The internal consultant role had recently been created their services were offered to the business via a newly established service centre.
Six weeks later in the same coffee shop the scene was quite different. Both consultants and chameleons were feeling submissive, withdrawn, frustrated. The consultants body language reflected this while the chameleons who change colour in response to emotion had turned grey.
The Metamorphosis of an Internal Consultant
Moving from the protective cocoon that their previous department offered into a role that was poorly defined, misunderstood by the business, lacked position power, and where the shadow of their previous role casts a heavy cloud over their perceived credibility has forced some to retreat back to the safety of the cocoon.
For some, this metamorphosis felt a little like the transformation of a caterpillar to a butterfly. Except these butterflies had no vibrancy.
Feeling dis-empowered, still regarded as developers, trainers, project planners and unable to influence the situation, they like the chameleon are hiding in plain sight and there’s a good reason for it.
Staying hidden is pretty much their only tactic to evade predators.
Predators who drew the internal consultants into operational areas as an “extra pair of hands” a situation that made the consultant feel socially safer, but which reinforced the notion that they were agents of the organisation and therefore accessible and available.
External consultants can be a little like chameleons in their ability to bring an independent view. Chameleons can move their eyes separately, with each eye having a field of 180 degrees. This means they can see 360 degrees to see the big picture without getting side tracked by history, or internal politics. The external consultant may appear to offer something new from their interactions with a range of organisations, offering a broader business perspective, ‘fresh eyes’ an independent view, unbiased about the issues at hand. What we often lack is specific subject matter expertise.
Internal consultants may appear to be caught up in the organisations culture and therefore lack the independence and objectivity of the outsider.
External consultants are perceived as objective, timed, expensive, rare, and rationed. The exact opposite of the perception of internal consultants as a resource that is accessible and available.
During 2009 I designed 6 bespoke in-house consultancy workshops. I noticed a trend.
In the majority of cases I was hired when the challenges and tensions had led to pervasive self-doubt, and insecurity among many internal consultants, and a completely unrealistic self-assessment of inadequacy leading to the belief that any previous achievements were due to luck rather than any innate or learned abilities.
There are a variety of reasons that have contributed to this situation:
Lack of clarity about the role
Selection based upon competence/superior performance in the current role (as a developer or trainer)
Failure to establish brand image, or a gap between the brand image aspired to and how they are perceived currently
Lack of strategic alignment
Failing to assess a client’s readiness for change
Lack of effort to influence stakeholders and address resistance
Failure to assess development needs for those moving into the internal consultant role
Lack of knowledge and skills about process to operate within and end to end consultancy cycle
Lack of assessment of capability – or the qualities, abilities, capacity, and potential to be developed to meet future needs
So, what were once vibrant self-assured subject matter experts were now blighted by impostor syndrome leading to ineffective performance and interventions.

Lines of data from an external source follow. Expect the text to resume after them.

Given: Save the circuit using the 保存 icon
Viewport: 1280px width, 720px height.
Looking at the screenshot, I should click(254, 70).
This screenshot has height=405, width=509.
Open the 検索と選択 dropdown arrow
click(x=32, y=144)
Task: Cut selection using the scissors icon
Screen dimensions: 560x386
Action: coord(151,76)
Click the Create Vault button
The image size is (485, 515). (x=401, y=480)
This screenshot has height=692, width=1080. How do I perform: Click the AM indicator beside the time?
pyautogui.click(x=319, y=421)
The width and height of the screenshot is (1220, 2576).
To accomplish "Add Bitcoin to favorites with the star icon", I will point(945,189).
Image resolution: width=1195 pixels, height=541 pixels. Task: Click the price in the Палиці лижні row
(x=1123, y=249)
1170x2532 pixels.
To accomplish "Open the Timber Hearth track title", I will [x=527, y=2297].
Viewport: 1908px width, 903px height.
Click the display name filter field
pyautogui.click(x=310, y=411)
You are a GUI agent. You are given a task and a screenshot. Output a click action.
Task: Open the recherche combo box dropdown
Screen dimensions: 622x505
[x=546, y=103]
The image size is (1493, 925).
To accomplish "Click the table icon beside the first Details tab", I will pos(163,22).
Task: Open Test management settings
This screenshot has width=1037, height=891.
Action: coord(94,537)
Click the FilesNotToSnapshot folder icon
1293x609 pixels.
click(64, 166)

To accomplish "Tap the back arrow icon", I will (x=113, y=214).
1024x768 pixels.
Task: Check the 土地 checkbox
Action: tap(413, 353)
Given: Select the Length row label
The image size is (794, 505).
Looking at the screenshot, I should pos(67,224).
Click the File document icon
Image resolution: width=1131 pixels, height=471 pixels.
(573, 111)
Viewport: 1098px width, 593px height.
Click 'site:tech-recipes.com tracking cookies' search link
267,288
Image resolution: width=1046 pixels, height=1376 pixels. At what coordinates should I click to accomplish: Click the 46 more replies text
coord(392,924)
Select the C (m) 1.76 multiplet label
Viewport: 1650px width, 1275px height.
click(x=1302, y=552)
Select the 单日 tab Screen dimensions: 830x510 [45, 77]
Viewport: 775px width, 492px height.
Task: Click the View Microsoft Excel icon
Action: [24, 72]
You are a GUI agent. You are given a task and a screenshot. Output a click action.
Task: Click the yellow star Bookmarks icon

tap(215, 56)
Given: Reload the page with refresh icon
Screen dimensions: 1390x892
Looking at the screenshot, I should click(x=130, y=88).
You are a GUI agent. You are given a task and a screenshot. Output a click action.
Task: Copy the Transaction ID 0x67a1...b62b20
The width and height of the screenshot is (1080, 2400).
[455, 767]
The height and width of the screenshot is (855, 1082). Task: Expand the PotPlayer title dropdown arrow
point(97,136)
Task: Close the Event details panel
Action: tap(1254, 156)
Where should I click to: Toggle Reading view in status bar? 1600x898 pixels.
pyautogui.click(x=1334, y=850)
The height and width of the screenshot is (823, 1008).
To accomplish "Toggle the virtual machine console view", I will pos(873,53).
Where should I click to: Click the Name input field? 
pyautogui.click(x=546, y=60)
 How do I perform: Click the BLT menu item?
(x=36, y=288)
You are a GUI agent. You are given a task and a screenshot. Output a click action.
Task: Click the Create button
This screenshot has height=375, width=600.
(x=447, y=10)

Food for thought…as I design my first internal consultancy development programme in 2020 I have moved from a competency-based approach to considering the capabilities required to move clients from dependency to independence to interdependency or partnership. Current competence or subject matter expertise is simply not enough to equip people to navigate the difficulty of the role. The more we understand the nature of capability the more readily we can help to develop it in ourselves and in others.